By Ryan Gibbons, Swimming World College Intern.

Last month at the United States Aquatic Sports Convention in Jacksonville, Fla., USA Swimming’s House of Delegates voted on a number of amendments to the national Rules and Regulations – the document containing most of the laws governing swimming nationwide. As these amendments will begin to become noticeable throughout the swimming community, they are explained below in layman’s terms.

While many of the amendments passed each year at the Convention are administrative and may go unnoticed by most athletes, a number of items passed this year will be quite noticeable throughout the sport. From increasing inclusion for transgender athletes to banning tech suits for 12 & unders, the House of Delegates’ decisions will be prominent aspects of the sport in coming years.

The following list includes all of the amendments to the Rules and Regulations that were proposed to the House of Delegates. Their numbers, listed as “R-#” (standing for rules) or “HK-#” (standing for housekeeping), are listed in bold. Their formal description – the name given by the group proposing the amendment – is italicized. All amendments were passed unless otherwise noted.

Notable Amendments

The following amendments are those that will be greatly noticeable for swimmers and coaches upon their implementation. They are not necessarily more important than any others, but they will be the most prominent in the sport.

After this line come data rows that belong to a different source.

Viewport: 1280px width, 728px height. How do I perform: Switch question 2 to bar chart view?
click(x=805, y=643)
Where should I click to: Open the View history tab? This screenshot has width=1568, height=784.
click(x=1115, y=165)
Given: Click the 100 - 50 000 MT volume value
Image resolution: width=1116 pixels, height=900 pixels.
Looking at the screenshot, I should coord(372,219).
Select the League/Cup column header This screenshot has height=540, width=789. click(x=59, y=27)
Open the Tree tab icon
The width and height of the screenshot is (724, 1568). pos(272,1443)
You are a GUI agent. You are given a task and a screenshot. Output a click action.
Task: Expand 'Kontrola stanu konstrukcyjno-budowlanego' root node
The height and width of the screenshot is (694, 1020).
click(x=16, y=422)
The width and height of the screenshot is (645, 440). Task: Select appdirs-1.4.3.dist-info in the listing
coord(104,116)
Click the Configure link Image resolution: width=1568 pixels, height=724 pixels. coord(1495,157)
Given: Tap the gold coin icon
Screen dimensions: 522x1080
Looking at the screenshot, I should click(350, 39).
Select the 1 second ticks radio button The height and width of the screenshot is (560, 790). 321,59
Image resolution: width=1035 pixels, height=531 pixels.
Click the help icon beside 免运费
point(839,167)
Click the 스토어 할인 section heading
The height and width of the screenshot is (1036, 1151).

  • R-1To support a sport culture of inclusion and diversity, while assuring a fair competitive
    environment and seeking a national directive that does not permit modification at the
    local level. 
    Provides further protections for transgender athletes by allowing athletes to choose their stated gender, change their gender in the national database, and to compete while under eligibility protests. Also adds “gender identity” to the list of traits protected from discrimination.
  • R-2To establish definition of age for postponed meets. If a meet is postponed to less than 14 days from the originally scheduled dates, athletes may compete under their age as of the originally scheduled meet.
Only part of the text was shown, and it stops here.